The government plans to raise spending by 2.4 per cent in the 2018/19 fiscal year with the fiscal deficit expected to increase on the back of higher infrastructure spending.

The fiscal deficit is seen reaching 3.2 per cent of GDP in 2018/19 fiscal year (July-June), up from around 2.1 per cent in 2017/2018, according to data from the Ministry of Finance and Planning.

Elsewhere, the growth of the global economy is expected to decelerate to 2.9 per cent this year compared with the three percent in 2018, the World Bank said in the report, citing elevated trade tensions and international trade moderation.

A slump in the global economy will continue in the coming year, with 2020 growth estimated at 2.8 per cent, according to the report.

“Risks to the regional outlook are tilted to the downside. On the external front, slower-than projected growth in China and Euro Area, which have strong trade and investment links with Sub-Saharan Africa, would adversely affect the region through lower export demand and investment,” the World Bank said.

“Moreover, Sub-Saharan African metals producers would likely be among the hardest hit by escalating trade tensions between China and the United States, as metals prices would fall faster than other commodity prices as a result of weakening demand from China.”

Sharp currency declines would make the servicing of foreign currency-denominated debt, already a rising concern in the sub-Saharan African region, more challenging, the Bank said.

Overall, real GDP growth is estimated 6.6% in 2018, down from 7.1% in 2017. The services sector was the main contributor to GDP (39.3%). Private investment was the main demand-side contributor (63.9%). The external sector stymied economic growth as the current account deficit increased (despite the real depreciation of the Tanzanian shilling), due to a higher volume of imports in 2018 than in 2017. The increase is due largely to increased imports of transport equipment, building and construction materials, industrial raw materials, and petroleum products for large public investment projects, such as the Standard Gauge Railway. The import bill also increased as a result of the rise in the price of key commodities, such as crude oil.

The fiscal deficit increased to an estimated 3.9% of GDP in 2018, due to increased capital spending on infrastructure projects.

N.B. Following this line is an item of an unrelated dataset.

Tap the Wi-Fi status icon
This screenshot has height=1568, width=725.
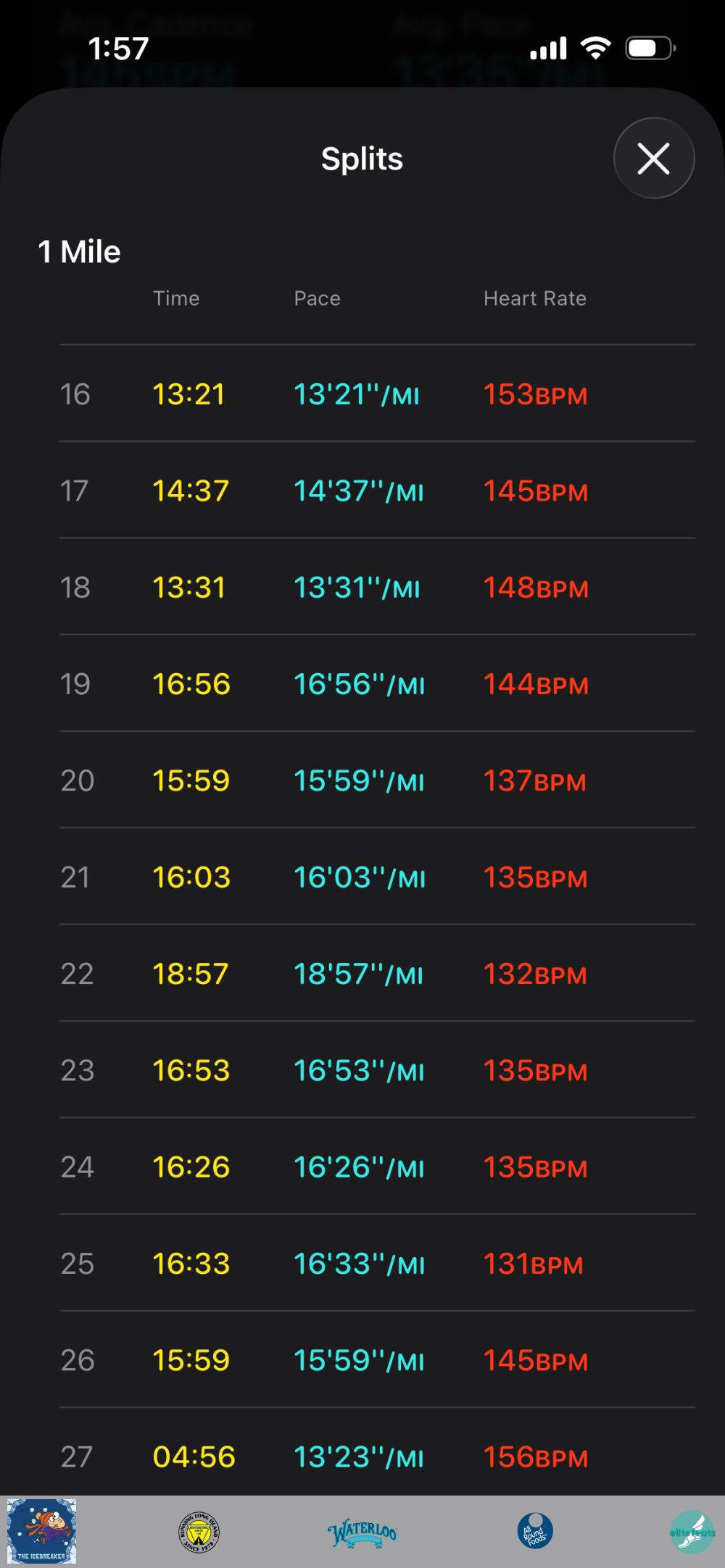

Public debt increased to an estimated 39.3% of GDP in 2018 from 38.2% in 2017. External debt accounted for about 74.9% of total public debt in 2018. The risk of debt distress remains low because public external debt, at 34.5% of GDP, is mostly concessional.

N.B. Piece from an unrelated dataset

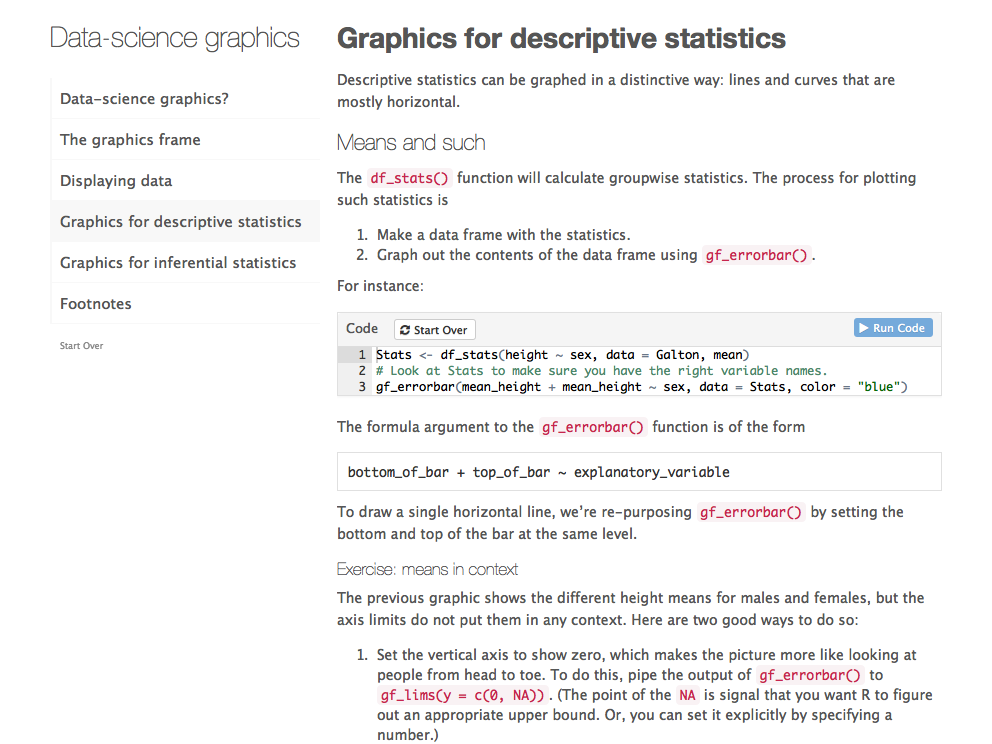
Task: Click the "Data-science graphics" tutorial title
Action: tap(175, 39)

Monetary policy was more accommodative in 2018 than in 2017. This increased domestic liquidity and reduced lending rates, leading to greater private credit supply. Due to improved food supply, inflation eased to an estimated 3.5% in 2018.

Tailwinds and headwinds

The medium-term outlook is positive, with growth projected at 6.8% in both 2019 and 7.0 in 2020, supported by large infrastructure spending. Headline inflation is projected to marginally increase to 5.2% in 2019 and 5.1% in 2020 due to increased government spending.

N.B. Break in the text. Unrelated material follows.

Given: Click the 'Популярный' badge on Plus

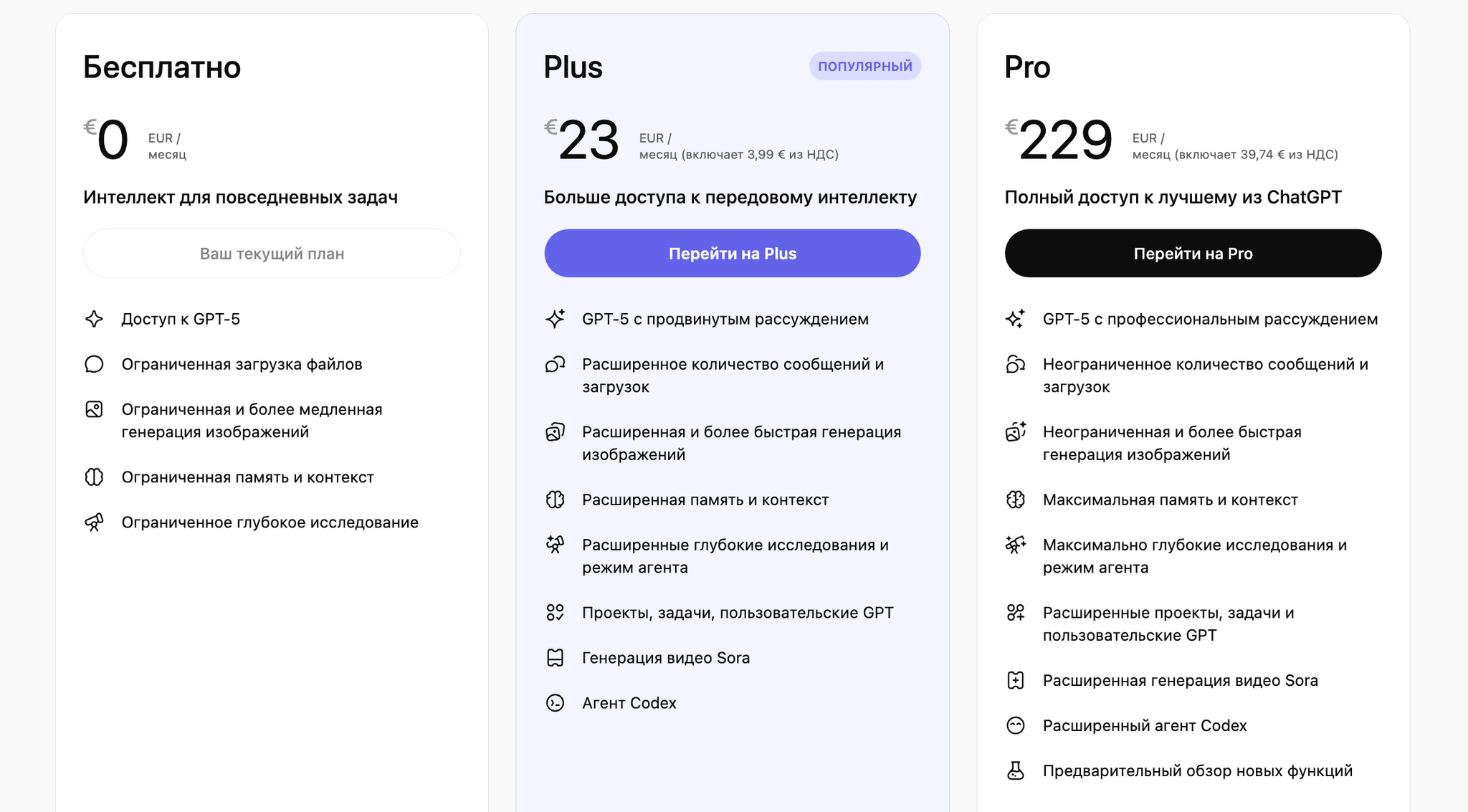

But the positive outlook faces several downside risks: growing private sector concerns about economic policy uncertainty and increased domestic arrears that could derail the government’s fiscal consolidation and harm the private sector.

Key economic development challenges include slow progress towards inclusive growth, infrastructure bottlenecks, and vulnerability to climate change. Poverty and income inequality remain high despite high economic growth. Infrastructure bottlenecks are most notable in the transport and energy sectors. Reliance on rain-fed agriculture has exposed farmers to income shocks. And inefficient public enterprises present a fiscal risk. One of the development challenges on the social front is youth unemployment, which increased to 7.3% in 2016, compared with 5.7% in 2012.

Key opportunities include peace and political stability, abundant natural resources, a strategic geographic location, and immense development potential for tourism. The Export Zone Processing Agency established in 2008 to accelerate manufacturing exports and help the country achieve structural transformation has helped attract close to $1 billion in foreign direct investment and revive the manufacturing sector into one of the fastest growing in Africa.